- EXCERPTED DATA:
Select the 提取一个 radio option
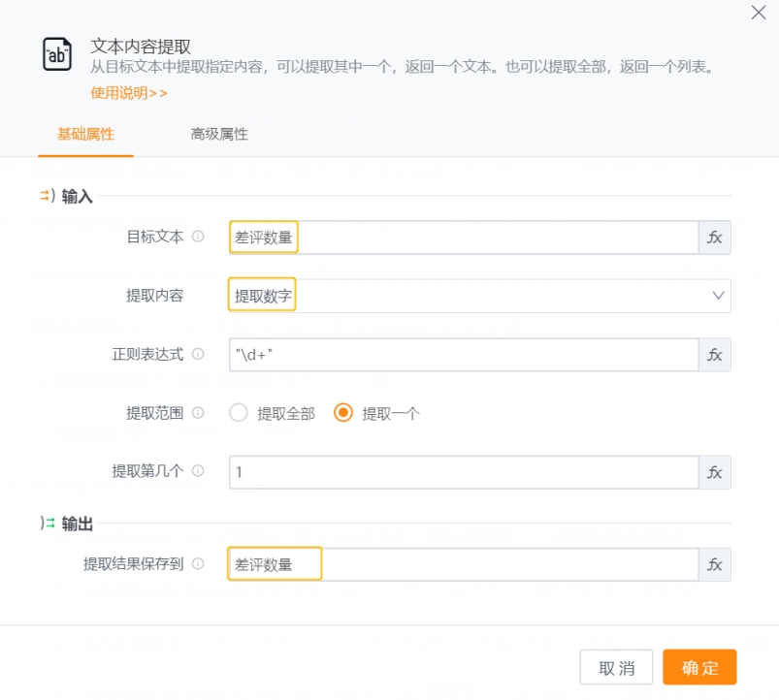Screen dimensions: 779x700 pyautogui.click(x=344, y=412)
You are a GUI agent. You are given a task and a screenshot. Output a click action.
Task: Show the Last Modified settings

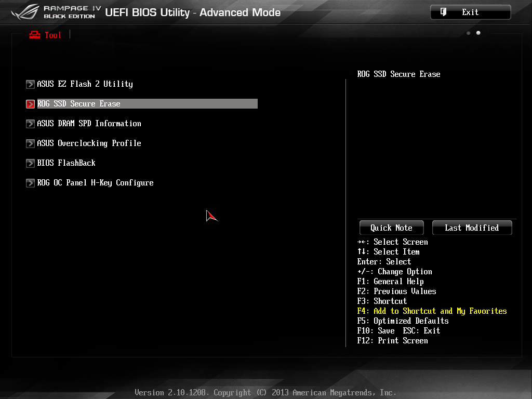(472, 228)
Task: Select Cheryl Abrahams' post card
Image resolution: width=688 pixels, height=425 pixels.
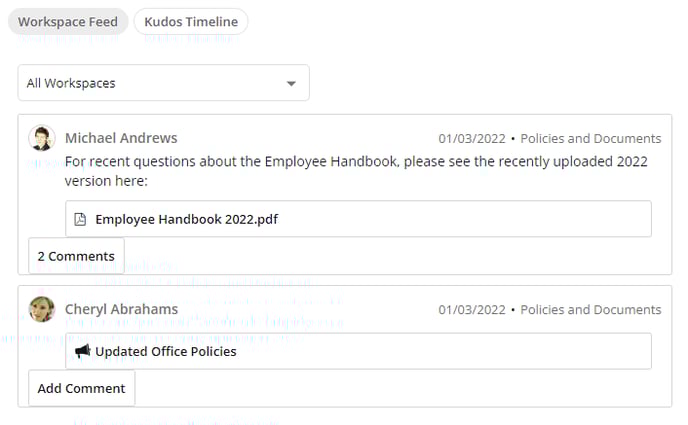Action: point(345,346)
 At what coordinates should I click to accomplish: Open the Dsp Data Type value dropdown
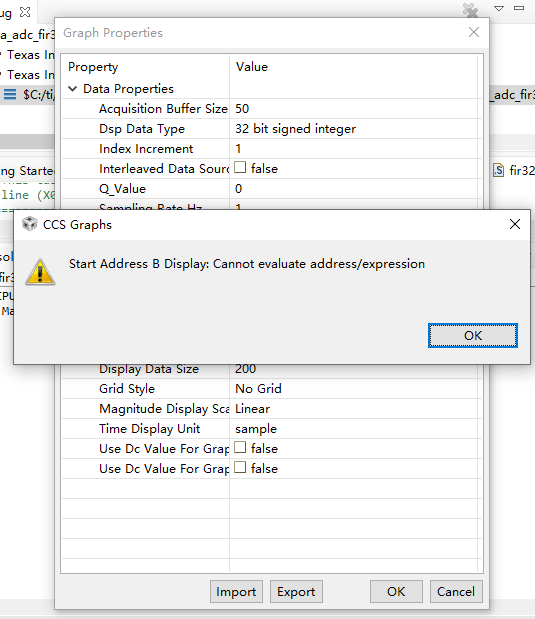(355, 129)
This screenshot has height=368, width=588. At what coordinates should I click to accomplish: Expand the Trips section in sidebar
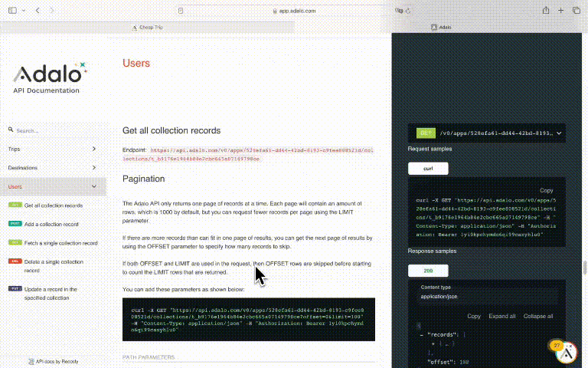[52, 149]
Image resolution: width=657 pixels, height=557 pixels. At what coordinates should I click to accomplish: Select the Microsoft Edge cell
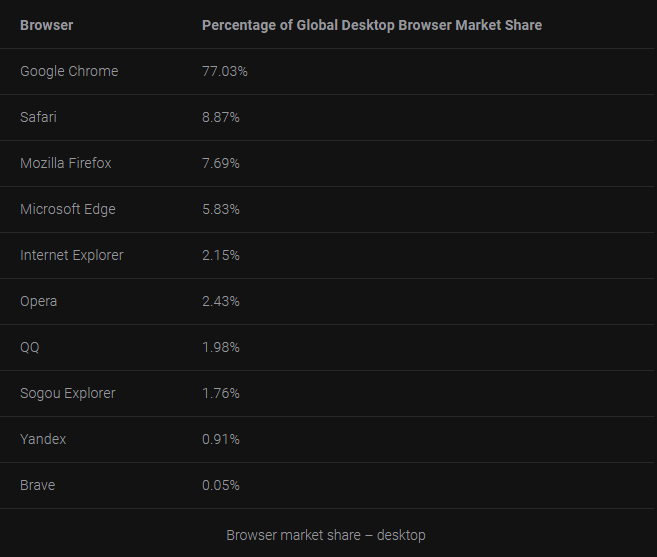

- YOUR OBJECTIVE:
Could you transcribe every entry exactly, leaving out the pictures?

- OUTPUT FOR THIS EXERCISE:
Select the 提取一个 radio option
Screen dimensions: 779x700 pyautogui.click(x=344, y=412)
You are a GUI agent. You are given a task and a screenshot. Output a click action.
Task: Show the Last Modified settings

(472, 228)
Task: Select Cheryl Abrahams' post card
Image resolution: width=688 pixels, height=425 pixels.
Action: point(345,346)
 At what coordinates should I click to accomplish: Open the Dsp Data Type value dropdown
(355, 129)
This screenshot has height=368, width=588. At what coordinates should I click to accomplish: Expand the Trips section in sidebar
[52, 149]
Image resolution: width=657 pixels, height=557 pixels. At what coordinates should I click to accomplish: Select the Microsoft Edge cell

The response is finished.